Oltre 1.300 candidati sono in corsa per i 465 seggi della camera più influente del Parlamento. Le elezioni si svolgono in un clima difficile a causa del maltempo, con intense nevicate anche a Tokyo, che potrebbero influire sull'affluenza alle urne.
Secondo gli analisti, Takaichi punta sul suo alto consenso personale, vicino al 70%, per superare le difficoltà della coalizione, che finora ha mantenuto la maggioranza in Parlamento grazie a candidati indipendenti, con 233 seggi su 465, dopo la fine della storica alleanza con il partito centrista Komeito.

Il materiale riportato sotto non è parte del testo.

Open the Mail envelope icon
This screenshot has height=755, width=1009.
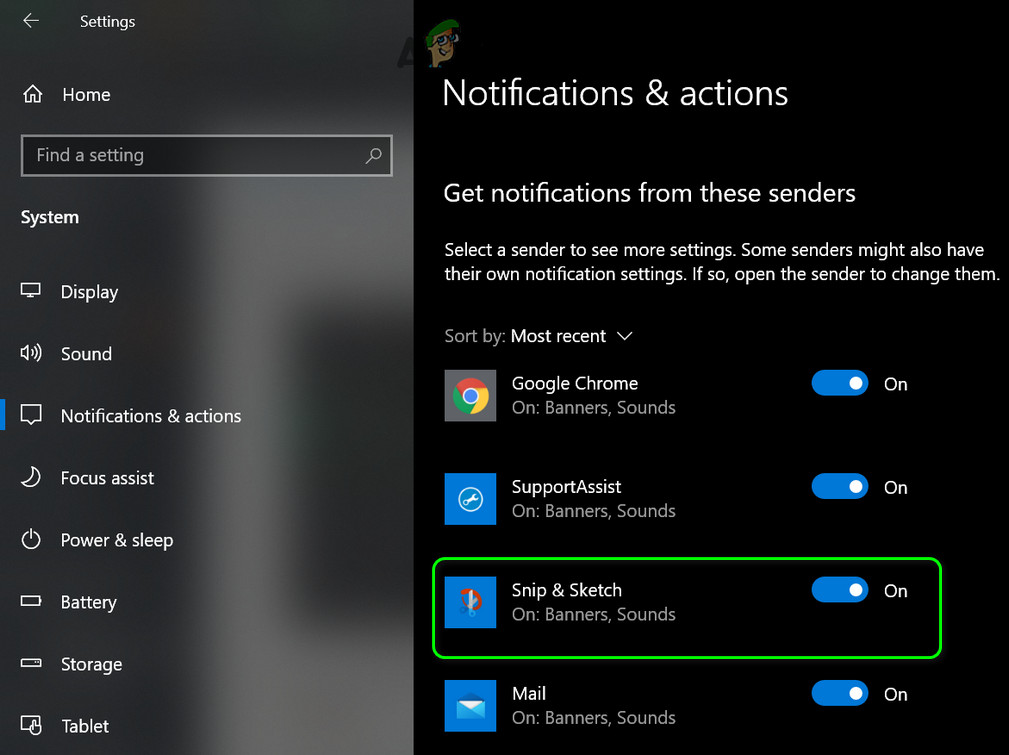tap(470, 705)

Due temi dominano l'agenda politica: il costo della vita, con promesse di sgravi fiscali sui beni alimentari, e la sicurezza nazionale. Takaichi, nota per le sue posizioni ferme sulla difesa, ha fatto della sicurezza un pilastro della sua campagna, promettendo un rafforzamento delle capacità militari, in un contesto geopolitico teso e con il sostegno del presidente statunitense Donald Trump.

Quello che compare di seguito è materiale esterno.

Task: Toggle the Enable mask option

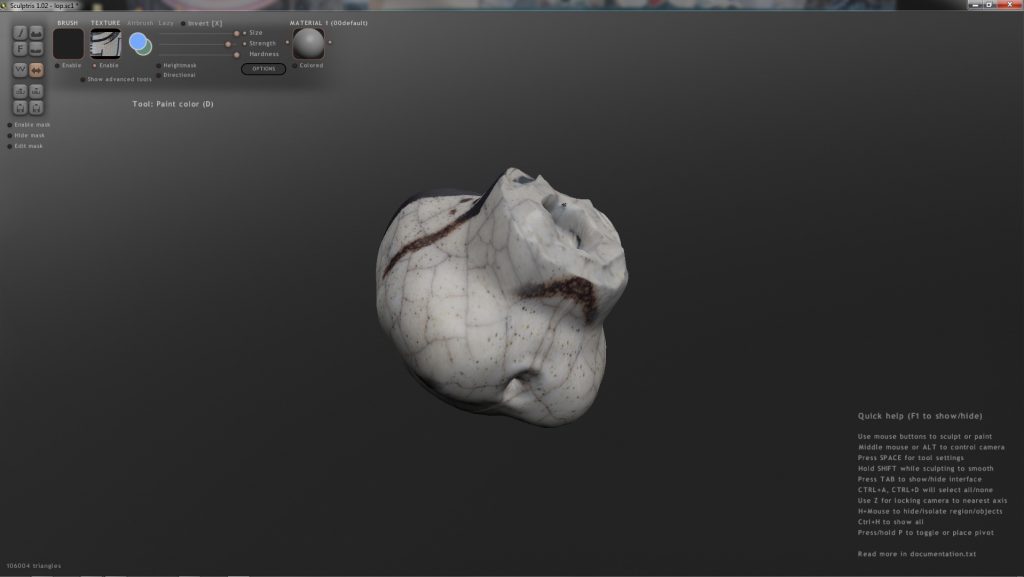Action: (x=10, y=125)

L'opposizione centrista, rappresentata dall'Alleanza riformista, cerca di proporsi come alternativa in un panorama politico sempre più orientato a destra. Il partito anti-immigrazione Sanseito potrebbe aumentare la sua presenza in Parlamento da 3 a 15 seggi.
I sondaggi indicano un vantaggio per il blocco governativo, con un possibile aumento di 70 seggi, avvicinandosi alla soglia dei 310 seggi, che permetterebbe di superare il Senato sulle leggi ordinarie e di considerare una revisione della Costituzione pacifista.